The Equal Protection Clause of the 14th Amendment was never intended to inhibit states from choosing their own self-governing methods for selecting members of their legislatures, as Harlan pointed out. 

He admonished Warren and his co-conspirators for not reading the 14th Amendment as a single text and for not researching its legislative history. In fact, the 14th Amendment was ratified by states with mixed and balanced legislatures. 

“Can it be seriously contended that the legislatures of these States,” Harlan wrote, “would have ratified an amendment which might render their own States’ constitutions unconstitutional?”

Further, it was not the 14th Amendment that enshrined the franchise for those to whom it had been previously been denied.
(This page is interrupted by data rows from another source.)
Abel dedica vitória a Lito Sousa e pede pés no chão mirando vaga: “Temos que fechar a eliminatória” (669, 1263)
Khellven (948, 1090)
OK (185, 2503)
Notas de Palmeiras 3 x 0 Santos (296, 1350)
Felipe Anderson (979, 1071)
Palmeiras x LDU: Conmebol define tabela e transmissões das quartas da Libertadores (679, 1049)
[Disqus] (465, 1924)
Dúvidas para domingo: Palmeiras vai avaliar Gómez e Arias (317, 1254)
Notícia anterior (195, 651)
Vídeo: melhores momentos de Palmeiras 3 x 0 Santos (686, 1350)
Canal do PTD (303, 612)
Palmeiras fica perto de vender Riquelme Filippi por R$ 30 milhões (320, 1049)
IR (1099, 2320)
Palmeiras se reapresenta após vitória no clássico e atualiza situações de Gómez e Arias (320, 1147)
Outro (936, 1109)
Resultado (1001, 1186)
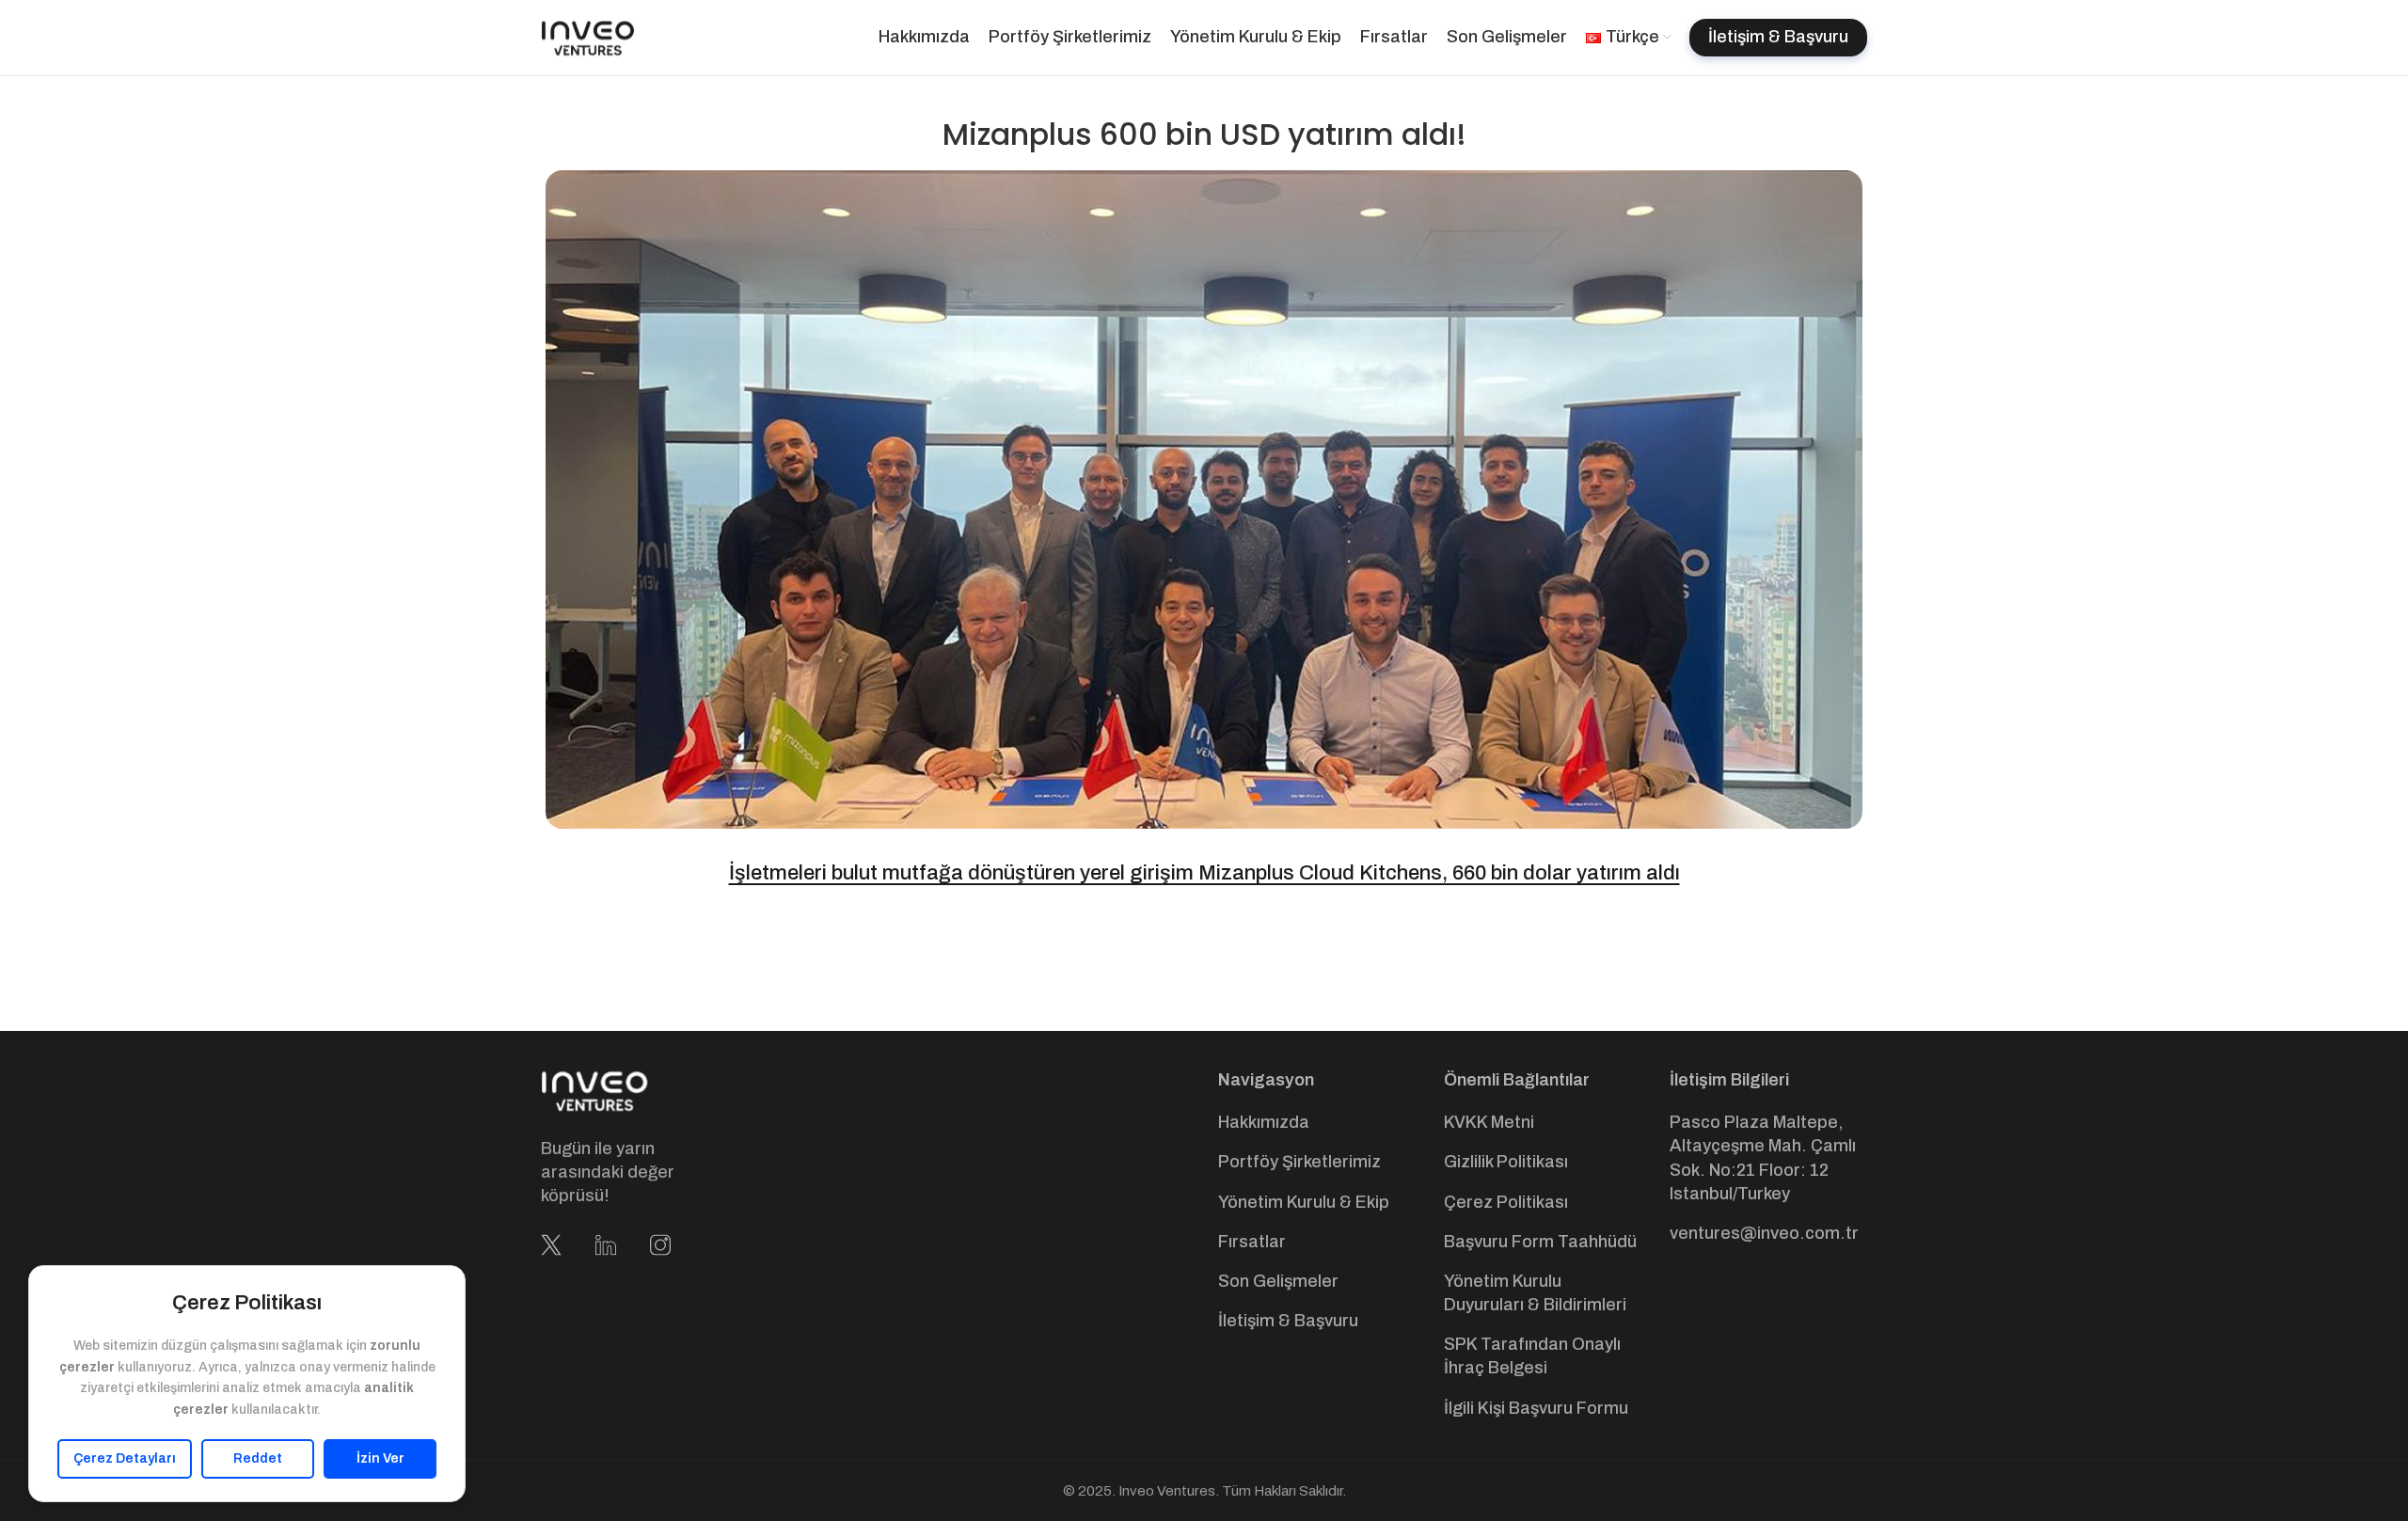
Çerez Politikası (1506, 1202)
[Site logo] (588, 36)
Rather, it was the 15th Amendment that extended suffrage to anyone regardless of “race, color, or previous condition of servitude.”

One of Warren’s oft-quoted, poetic phrases from Reynold is also flawed. Warren wrote, “people, not land or trees or pastures, vote.”

That’s true on its face but deceptive in its meaning. People in communities vote, communities of like interests and common causes, communities of varying sizes and differing goals. In a republican form of government, those communities of competing interests have a right to be heard, and where their views diverge, they have the right to act as checks and balances against those who would do harm to their liberty. 

Big-government policies in the state of New York have helped deplete rural communities. In most of the six decades since Reynolds, New York’s rural counties have had marginal representation in the legislature. 

We’ve now reached an era in New York history when rural counties are too emaciated to retain any meaningful representation.

As anyone who has driven through Upstate knows, lawn signs and bumper stickers denouncing Cuomo abound. Some of them are quite profane. The resentment began with passage of the SAFE Act and each new abuse of liberty or threat to security—the Farm Labor Bill, bail reform, multiple unfunded mandates on county governments, new regulations on small businesses—have made people angry.

New York is on an unsustainable path politically and economically. There seems to be only one clear remedy—for someone with the resources and cause to take a case to court so that Reynolds v. Sims can be properly overturned. With New York’s right to a mixed and balanced government restored, we could then establish an upper chamber that’s ideally comprised of one senator per county, selected by county legislatures. This would provide fair representation to rural counties and also alleviate, to paraphrase Jefferson, the need for electioneering by senators. There would be no more fundraising and far less concern about corruption.

The time to act is now, while we still have a conservative-leaning Supreme Court.